begin

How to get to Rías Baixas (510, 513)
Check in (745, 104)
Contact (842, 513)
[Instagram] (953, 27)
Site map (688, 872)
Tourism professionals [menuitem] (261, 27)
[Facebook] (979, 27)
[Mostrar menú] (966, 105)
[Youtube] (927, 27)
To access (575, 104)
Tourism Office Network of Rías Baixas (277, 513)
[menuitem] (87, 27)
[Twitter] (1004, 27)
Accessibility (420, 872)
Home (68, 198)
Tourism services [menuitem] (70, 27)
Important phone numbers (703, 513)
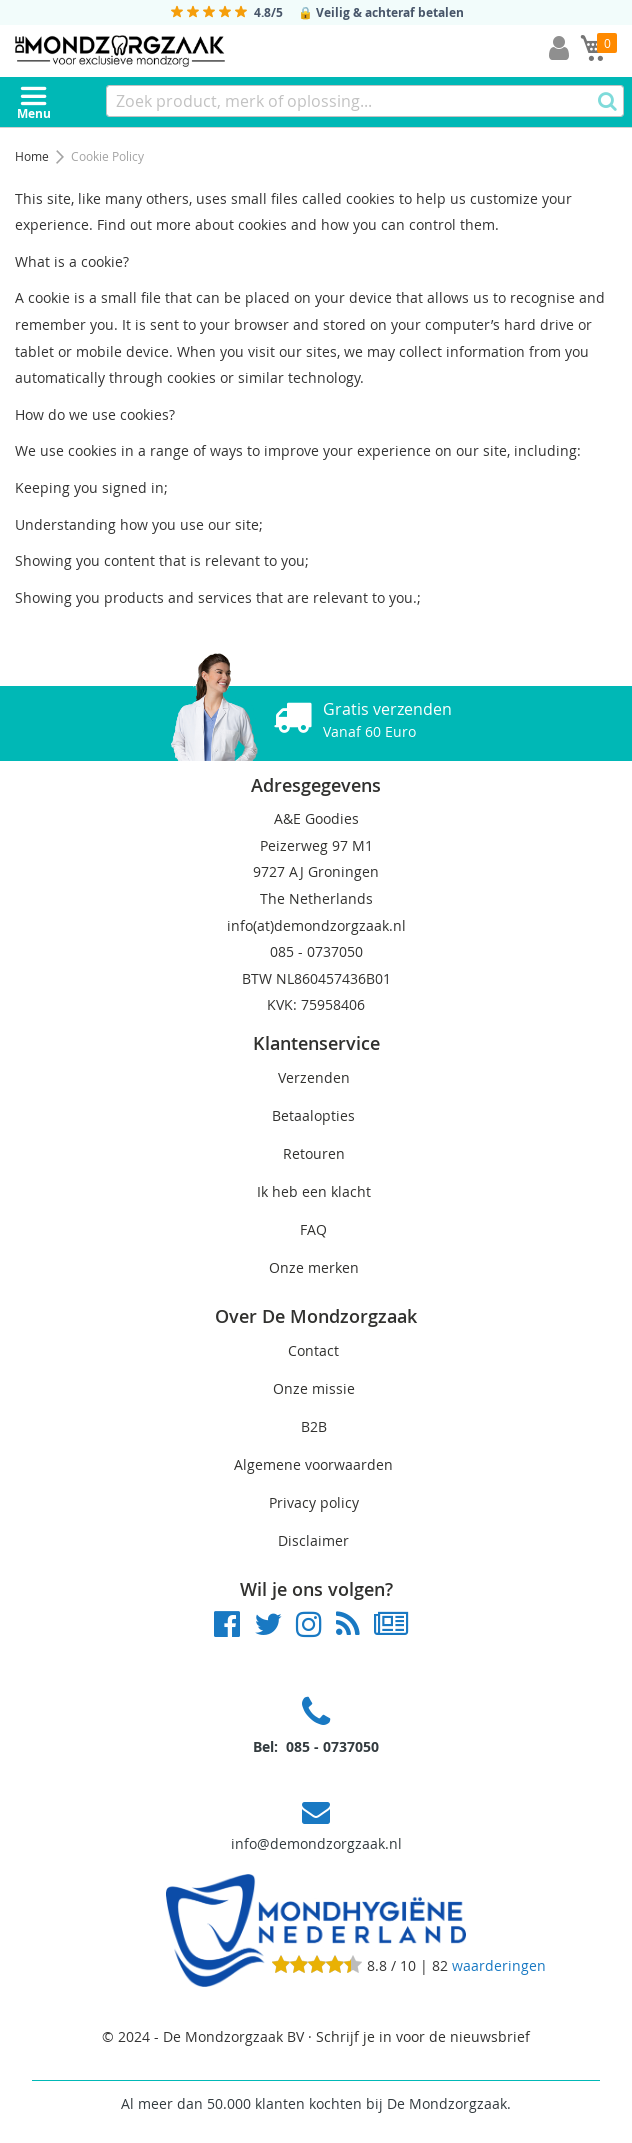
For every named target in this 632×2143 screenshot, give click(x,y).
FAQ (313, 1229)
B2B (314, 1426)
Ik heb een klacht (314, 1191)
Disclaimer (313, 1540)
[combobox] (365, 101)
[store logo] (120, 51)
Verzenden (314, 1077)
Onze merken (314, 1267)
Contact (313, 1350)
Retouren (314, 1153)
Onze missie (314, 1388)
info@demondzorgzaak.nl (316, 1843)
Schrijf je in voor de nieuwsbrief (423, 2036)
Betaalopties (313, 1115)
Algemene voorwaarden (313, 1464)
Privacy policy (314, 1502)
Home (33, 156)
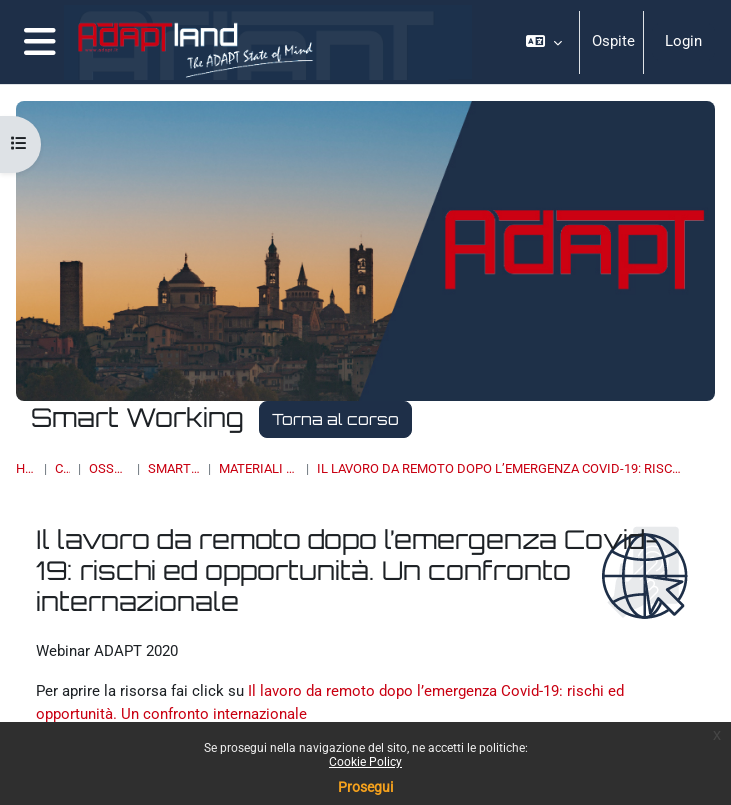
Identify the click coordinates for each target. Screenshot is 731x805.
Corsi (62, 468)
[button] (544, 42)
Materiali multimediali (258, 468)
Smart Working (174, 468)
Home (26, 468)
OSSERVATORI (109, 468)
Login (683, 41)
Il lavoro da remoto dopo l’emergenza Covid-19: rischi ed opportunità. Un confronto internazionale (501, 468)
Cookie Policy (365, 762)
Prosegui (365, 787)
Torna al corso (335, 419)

end
begin

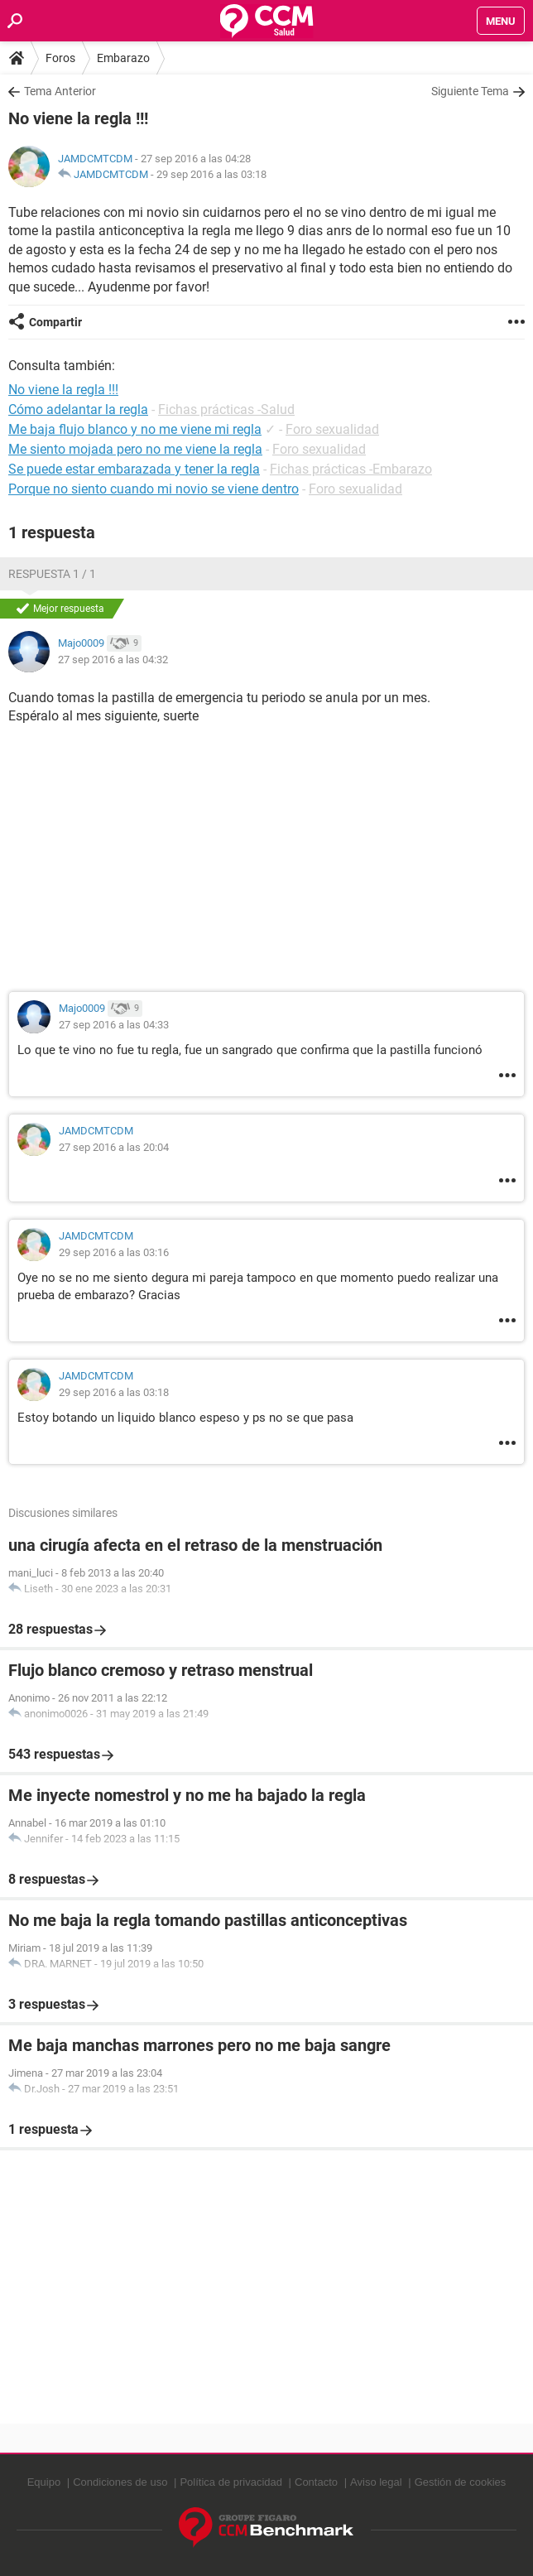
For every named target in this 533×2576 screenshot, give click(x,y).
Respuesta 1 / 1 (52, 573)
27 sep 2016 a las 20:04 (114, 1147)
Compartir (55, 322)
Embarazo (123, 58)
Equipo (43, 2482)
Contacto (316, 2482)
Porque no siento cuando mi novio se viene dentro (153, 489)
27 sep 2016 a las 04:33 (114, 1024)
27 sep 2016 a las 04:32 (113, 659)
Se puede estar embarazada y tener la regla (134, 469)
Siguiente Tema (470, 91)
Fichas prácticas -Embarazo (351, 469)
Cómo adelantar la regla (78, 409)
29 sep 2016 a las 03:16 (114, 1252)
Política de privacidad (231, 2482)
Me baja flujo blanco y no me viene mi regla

end

**TASK DESCRIPTION**
Please copy the lines again, starting with the line that contains "How to get to Rías Baixas (510, 513)" and going on through the line that contains "[combobox] (365, 101)", keeping the requests but leaving out the pictures. Multiply every coordinate in the answers by 1.8 and round to whole numbers, with halves rounded up, and leave the numbers in the requests unchanged.

**TASK RESPONSE**
How to get to Rías Baixas (918, 923)
Check in (1341, 187)
Contact (1516, 923)
[Instagram] (1715, 49)
Site map (1238, 1570)
Tourism professionals [menuitem] (470, 49)
[Facebook] (1762, 49)
[Mostrar menú] (1739, 189)
[Youtube] (1669, 49)
To access (1035, 187)
Tourism Office Network of Rías Baixas (499, 923)
[menuitem] (157, 49)
[Twitter] (1807, 49)
Accessibility (756, 1570)
Home (122, 356)
Tourism services [menuitem] (126, 49)
Important phone numbers (1265, 923)
For every named target in this 632×2143 screenshot, give click(x,y).
FAQ (563, 2212)
B2B (565, 2567)
Ik heb een klacht (565, 2144)
Disclaimer (563, 2772)
[combobox] (657, 182)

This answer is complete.